→ **What the task requires**
Copy out each of the lines below verbatim, omitting the pictures from your output.

(Dataset excerpt)
- - - - -

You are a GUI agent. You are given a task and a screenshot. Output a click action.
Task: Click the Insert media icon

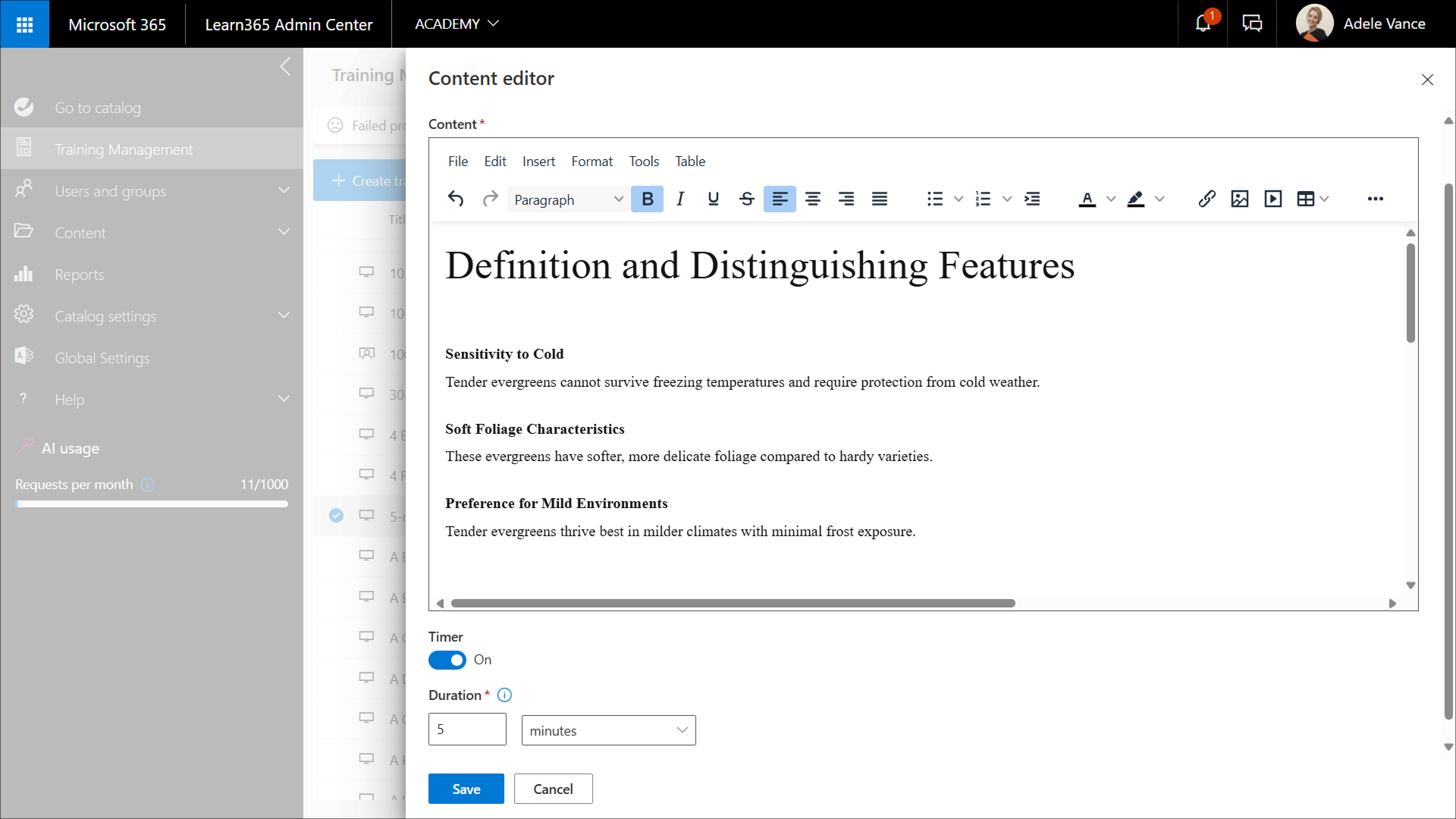[1273, 199]
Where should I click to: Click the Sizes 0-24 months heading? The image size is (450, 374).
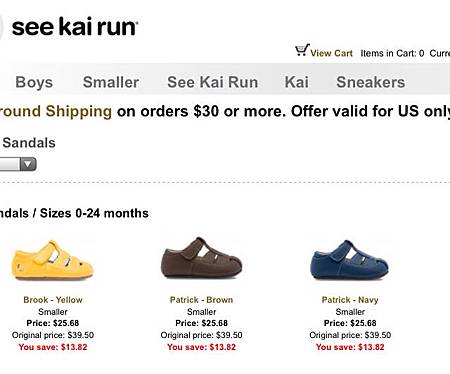click(94, 213)
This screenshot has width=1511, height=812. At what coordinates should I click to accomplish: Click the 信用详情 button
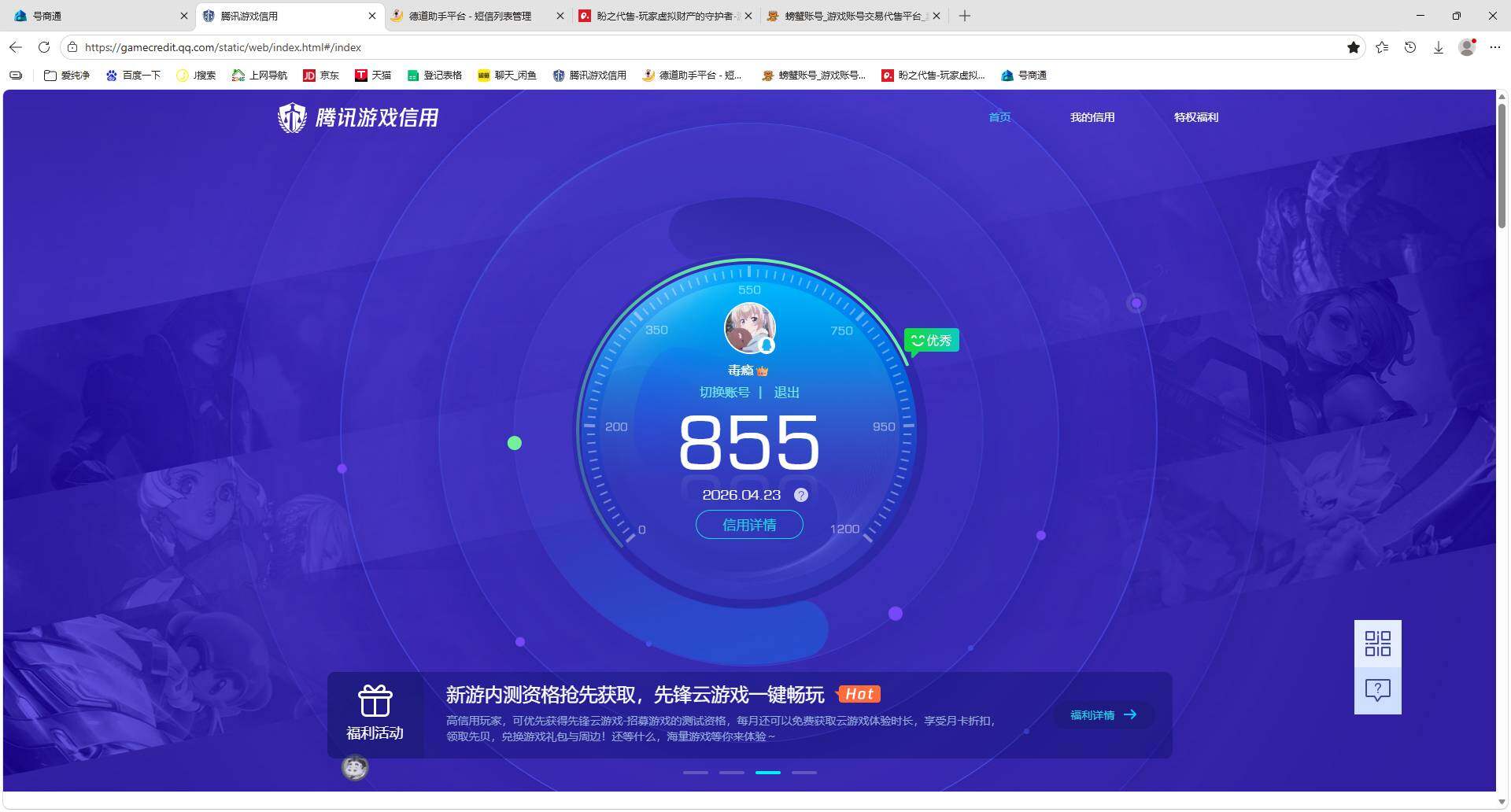pyautogui.click(x=748, y=524)
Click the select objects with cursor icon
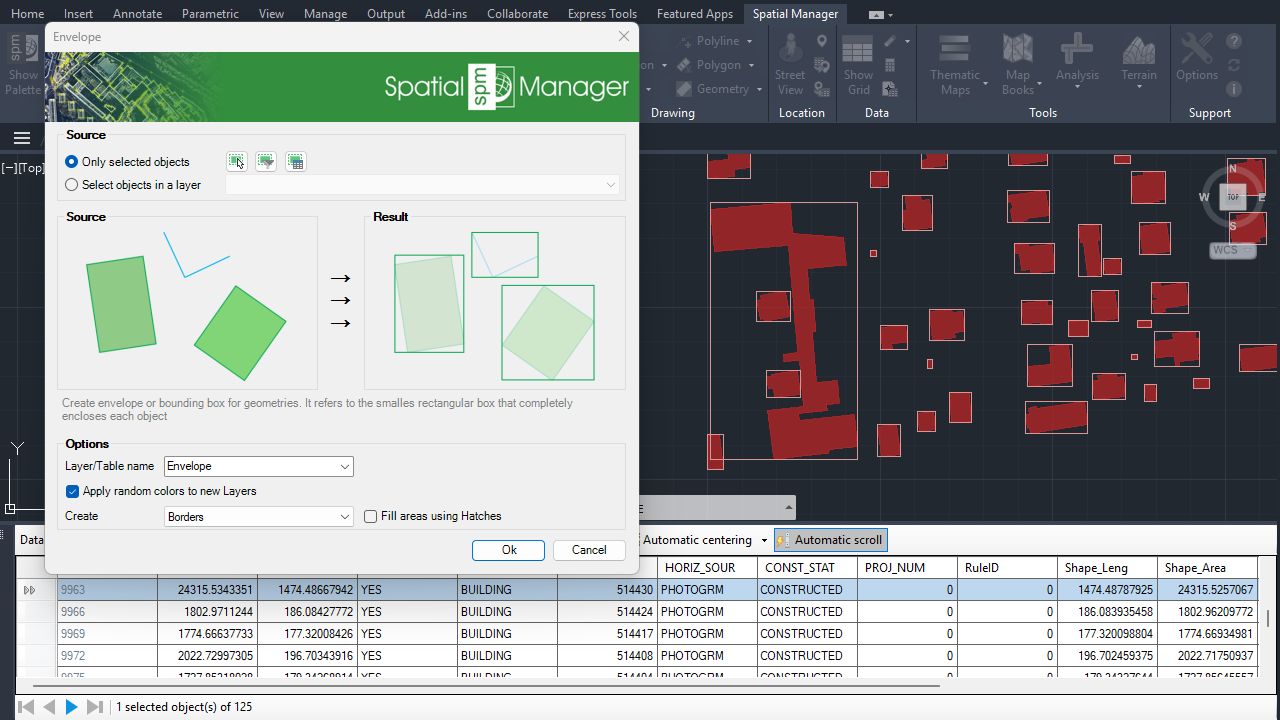This screenshot has height=720, width=1280. pos(236,161)
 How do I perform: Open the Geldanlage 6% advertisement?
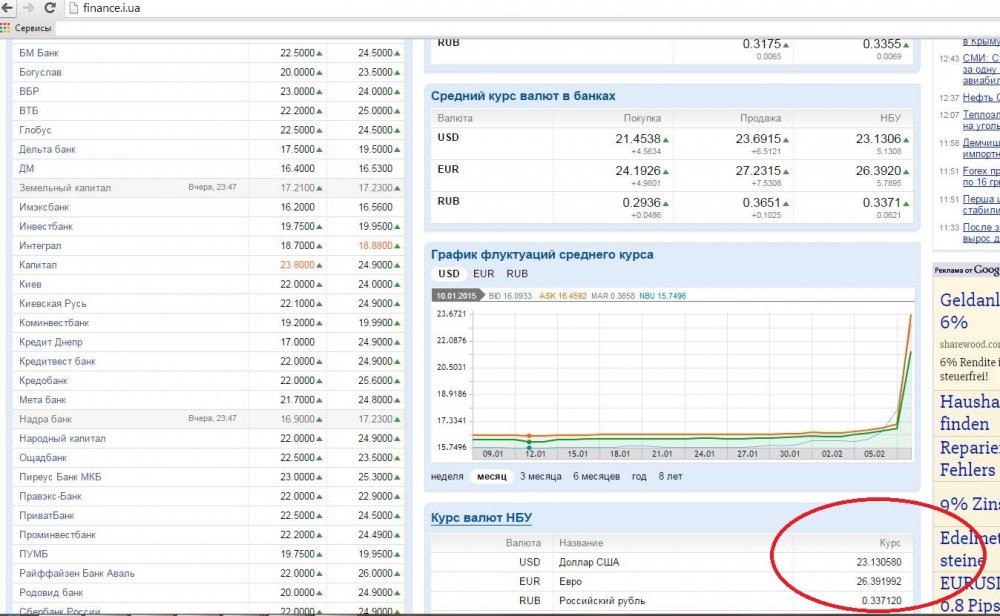coord(968,310)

- - - - -

→ **Result below**
You are a GUI agent. You are given a task and a screenshot. Output a click action.
Task: Click the Insert media icon

[1273, 199]
Where should I click to: Click the Sizes 0-24 months heading? The image size is (450, 374).
click(94, 213)
This screenshot has width=1511, height=812. At what coordinates should I click to accomplish: Click the 信用详情 button
pyautogui.click(x=748, y=524)
Click the select objects with cursor icon
This screenshot has height=720, width=1280. pos(236,161)
 How do I perform: Open the Geldanlage 6% advertisement?
coord(968,310)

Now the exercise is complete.